Louisiana Asks SCOTUS to Block Biden Administration From Calculating ‘Social Cost’ of Carbon Emissions

Louisiana Asks SCOTUS to Block Biden Administration From Calculating ‘Social Cost’ of Carbon Emissions
Louisiana Attorney General Jeff Landry (C) speaks during a press conference at the U.S. Capitol in Washington, on Jan. 22, 2020. Drew Angerer/Getty Images
Matthew Vadum
Updated:

Louisiana Attorney General Jeff Landry is vowing to ask the U.S. Supreme Court to prevent the Biden administration from recalculating and using the “social cost” of carbon emissions, a metric used in climate regulation that critics say needlessly drives up operating costs for businesses and prices for consumers.

Critics have long said that the classification of carbon dioxide, the gas humans expel from their lungs when breathing, as a pollutant makes no sense. Carbon dioxide is essential to life on the planet and is used in the process of photosynthesis, which spurs plant growth. But environmentalists claim that human-created carbon dioxide contributes to climate change.

The social cost of carbon, a measurement in dollars of the damages supposedly caused by releasing a metric ton of greenhouse gases, is used by policymakers to provide cost-benefit analyses and to write regulations. Placing a monetary value on the effect of the gases gives federal regulators ammunition to justify tougher environmental regulations.

On Inauguration Day, President Joe Biden signed an executive order that resurrected an interagency working group on the social cost of carbon and temporarily set the cost at $51 per metric ton, the level used before President Donald Trump took office in 2017. During his presidency, Trump had reduced the social cost figure to as low as $1 per metric ton. Biden’s working group was studying the social cost with a view to establishing a new, presumably higher rate.

In February, U.S. District Judge James D. Cain Jr. of the Western District of Louisiana, agreed with Louisiana and nine other states, issuing an order blocking the use of the interim metric. The states told Cain, who was appointed by Trump, that the metric was arbitrary and would boost the cost of producing energy and hike regulatory costs for states.
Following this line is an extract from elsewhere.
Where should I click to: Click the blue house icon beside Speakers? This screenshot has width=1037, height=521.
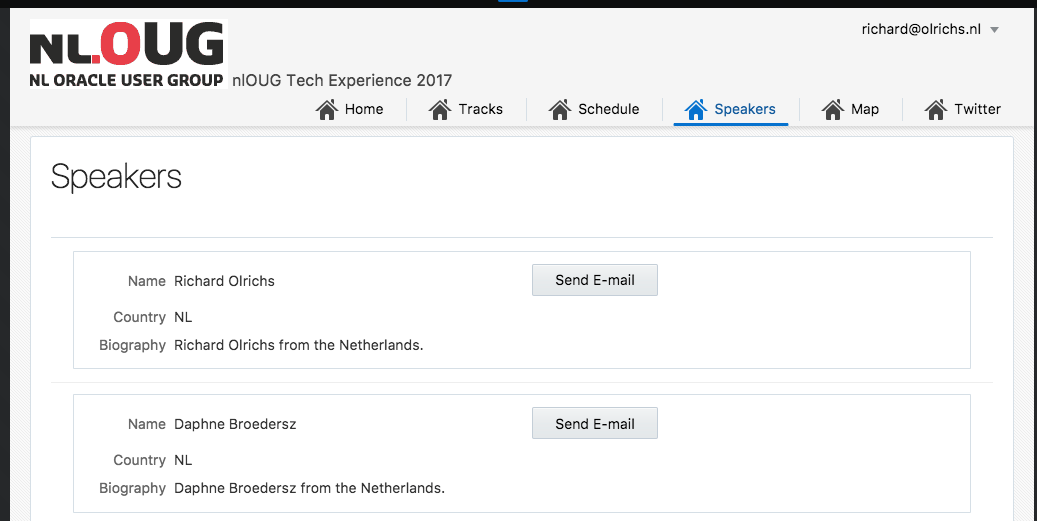pyautogui.click(x=695, y=109)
At the time, Max Sarinsky, an attorney at the Institute for Policy Integrity at NYU Law School, said Cain’s injunction might not survive.

“This injunction is extraordinarily broad,” Sarinsky told Axios. “I think it will receive very, very close scrutiny on appeal.”

In mid-March, the U.S. Court of Appeals for the 5th Circuit stayed Cain’s injunction at the request of the Biden administration in an emergency application. The appeals court held that Louisiana and the other states challenging the metric had raised “merely hypothetical” claims of harm and that they probably didn’t have legal standing to take action in court.

Greenwire reported that days later, the states asked the 5th Circuit to hear the case, arguing that allowing the use of the social cost metric “lets one of the most consequential regulations in history remain in effect ... despite the irreparable harm it’s causing the states.” The appeals court denied the rehearing.

“We are disappointed in the 5th Circuit’s decision, and we will appeal to the Supreme Court,” Landry’s office told E&E News, a trade publication. “Attorney General Landry will continue fighting the Biden administration’s attempts to inject the government into the everyday lives of Americans.”

Landry’s comments come as the Supreme Court is considering West Virginia v. EPA, which the court heard on Feb. 28.

West Virginia Attorney General Patrick Morrisey previously told The Epoch Times that he hopes the Supreme Court will use the case to rein in the far-reaching powers of the U.S. Environmental Protection Agency (EPA) to shut down carbon dioxide-generating industries without regard to the economic well-being of those affected.

The problem is that the EPA is trying to transform itself from “an environmental regulator into a central energy planning authority,” according to Morrisey, a Republican.

West Virginia is a major producer of coal, natural gas, and crude oil. West Virginia and 18 other states are challenging the authority that the Clean Air Act provides to the EPA. The challengers hope the high court will resolve whether the U.S. Constitution gives Congress the power to delegate regulatory authority to the EPA to limit so-called greenhouse gas emissions.

The challenge comes years after the Supreme Court ruled 5–4 in Massachusetts v. EPA (2007) that the agency can regulate greenhouse gas emissions such as carbon dioxide as “air pollutants” under the act. In the decision, the court called climate change “the most pressing environmental challenge of our time.”